> Instructions to follow
Print, from the listing below, the lines starting at the line containing "How do I perform: Select" and ending at the line containing "The image size is (587, 313).", exactly as they stand, and print nothing else.

> Records for processing
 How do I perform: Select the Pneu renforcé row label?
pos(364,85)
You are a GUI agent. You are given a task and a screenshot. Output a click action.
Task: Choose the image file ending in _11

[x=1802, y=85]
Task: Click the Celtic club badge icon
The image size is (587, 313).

* * *

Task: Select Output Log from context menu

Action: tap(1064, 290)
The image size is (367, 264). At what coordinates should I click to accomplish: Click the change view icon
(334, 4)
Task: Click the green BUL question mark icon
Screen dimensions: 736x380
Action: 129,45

> Solution to the exercise
 How do I perform: Select the Pneu renforcé row label?
pos(364,85)
You are a GUI agent. You are given a task and a screenshot. Output a click action.
Task: Choose the image file ending in _11

[x=1802, y=85]
Task: Click the Celtic club badge icon
The image size is (587, 313).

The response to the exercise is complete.